Passage shown:
I used FAISS, so you don’t have to
The introduction of Approximate Neural Neighbours methods started the renaissance of k-NN-like approaches. We’re all in desperate need of scalable yet simply interpretable methods, and similarity-based ones were great candidates but offered poor performance back in the day. When Facebook presented FAISS, and Spotify open-sourced their own tool, Annoy, using similarity, but combined with neural embeddings this time, became a topic again. And both libraries allowed many companies to start performing their neural search more efficiently, which has to be emphasized, but they also gave them another headache.
What makes FAISS different
FAISS, which stands for Facebook AI Similarity Search, is a library written in C++ with a Python interface, which provides some data structures and methods to make the vector search efficient. Vector search really differs from the traditional search, as it can’t be based on inverted indexes anymore, and has to consider the distance between the data points, not the values of the single dimensions only. Those vectors are typically generated by deep learning models, and there are plenty of pretrained ones available off the shelf.
As a C++ library, FAISS is a great tool for performing your experiments quickly. If you have a dataset, you can generate embeddings out of your data points with a pretrained model, or fine-tune an existing one, to then create a FAISS index and finally perform the search for similar examples. And that will be blazing fast if you compare it to brute force k-NN. Unfortunately, the index is available only in the process that created it, so the integration with some external services requires some additional effort and a custom interface to create. All the vectors will also be put into the RAM of that single machine, so in case of bigger amounts of data and/or high dimensionality of the embeddings, you’ll need an enormous amount of memory available, or accept using the virtual memory and slowing it all down. There are of course some optimizations available, like product quantization (PQ), but at the end of the day, FAISS is just another heavy data structure you need to maintain somehow.

Supplied entries:
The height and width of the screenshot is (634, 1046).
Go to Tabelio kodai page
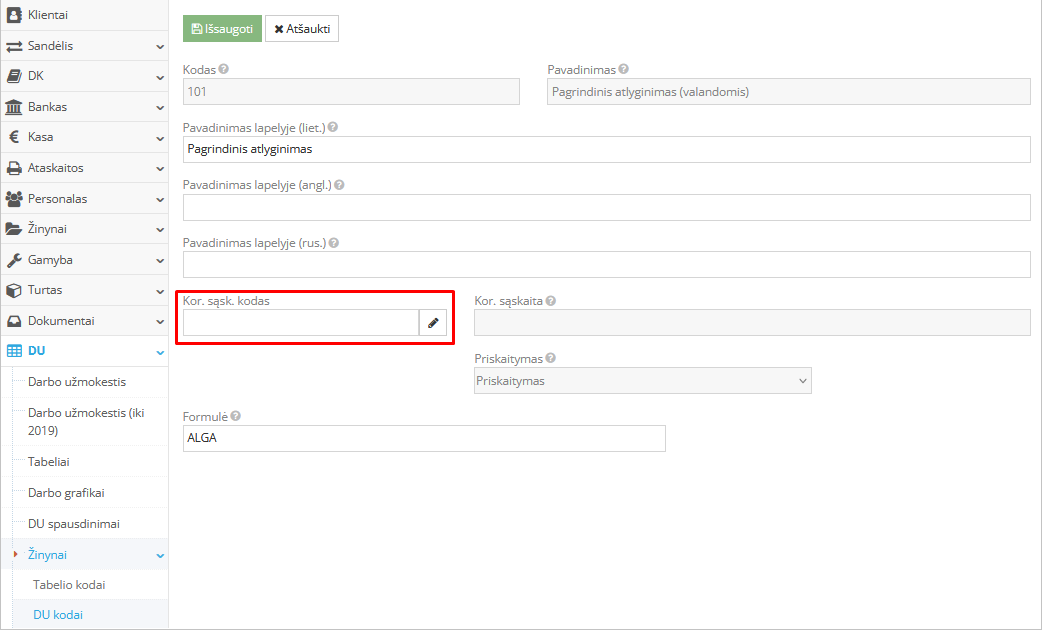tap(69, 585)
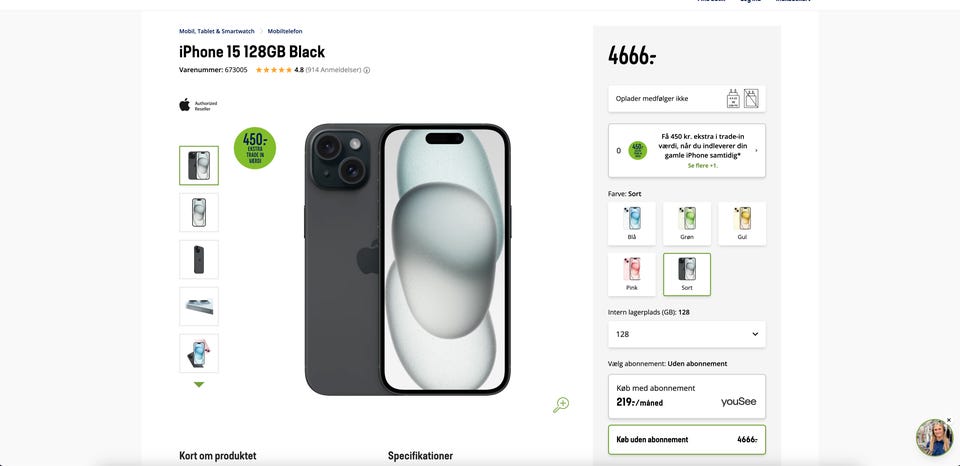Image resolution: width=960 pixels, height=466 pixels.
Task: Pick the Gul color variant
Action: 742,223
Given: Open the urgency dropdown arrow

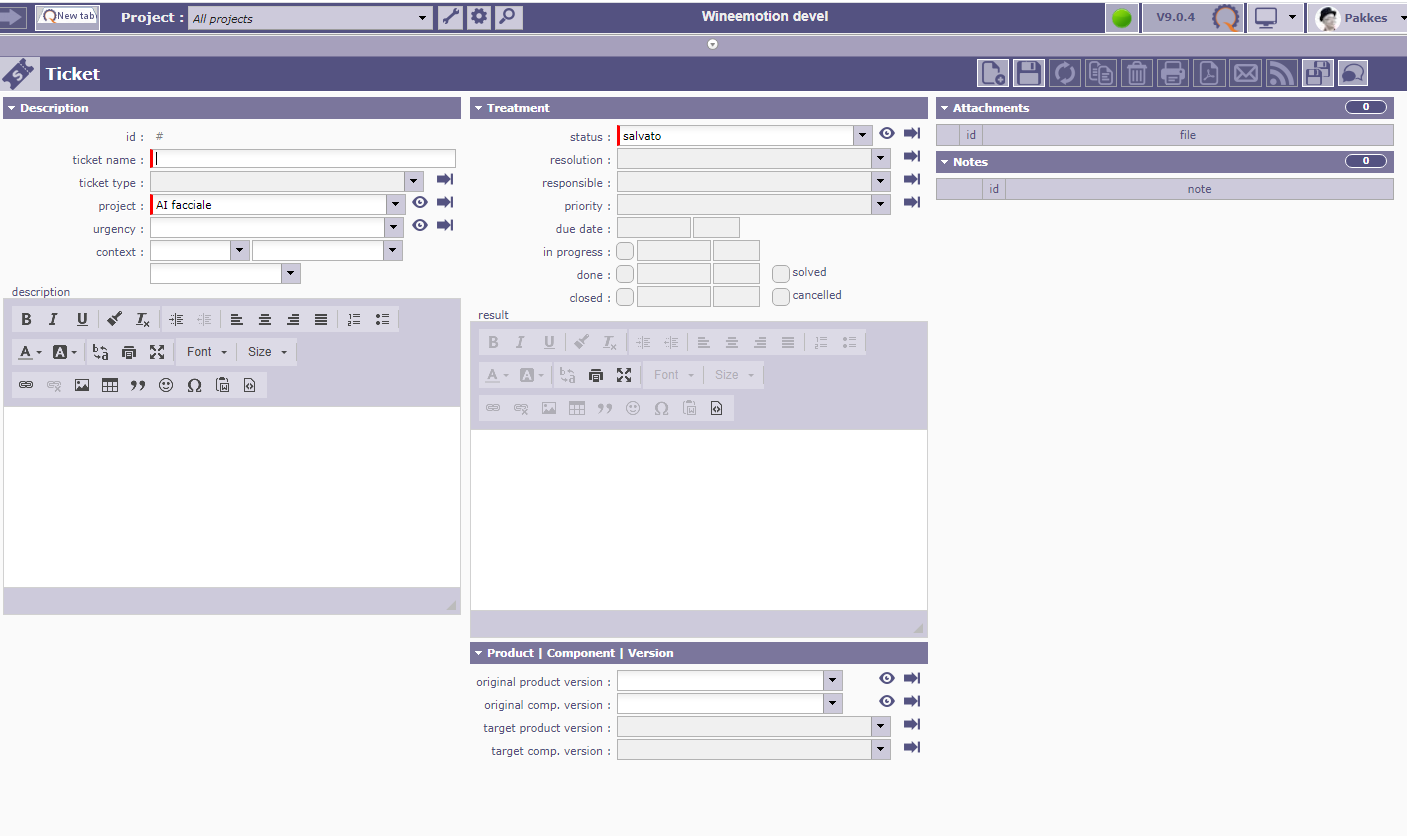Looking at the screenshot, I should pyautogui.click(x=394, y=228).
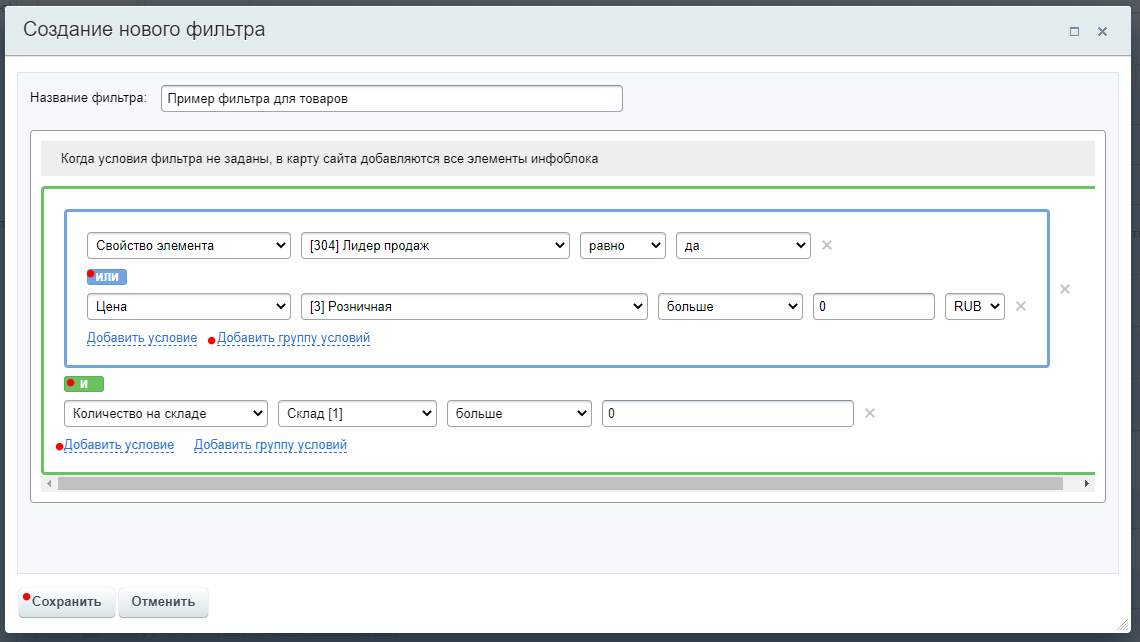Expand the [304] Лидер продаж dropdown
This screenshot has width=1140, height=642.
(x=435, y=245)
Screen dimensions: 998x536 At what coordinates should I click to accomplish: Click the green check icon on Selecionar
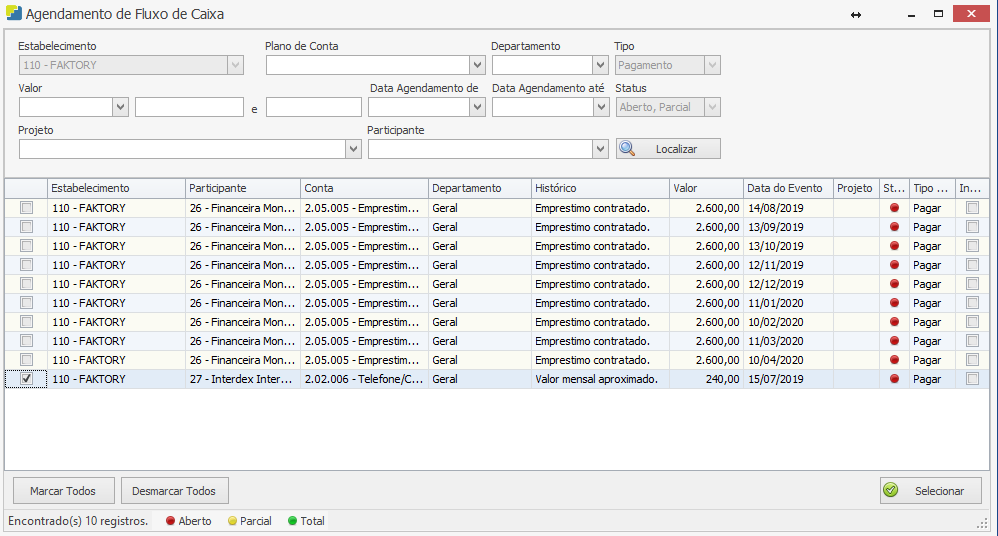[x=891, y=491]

The request: Copy the part of the FAISS article starting with "I used FAISS, so" and going on through "them another headache.". The listing is separate material from the FAISS article.

Full solution:
I used FAISS, so you don’t have to
The introduction of Approximate Neural Neighbours methods started the renaissance of k-NN-like approaches. We’re all in desperate need of scalable yet simply interpretable methods, and similarity-based ones were great candidates but offered poor performance back in the day. When Facebook presented FAISS, and Spotify open-sourced their own tool, Annoy, using similarity, but combined with neural embeddings this time, became a topic again. And both libraries allowed many companies to start performing their neural search more efficiently, which has to be emphasized, but they also gave them another headache.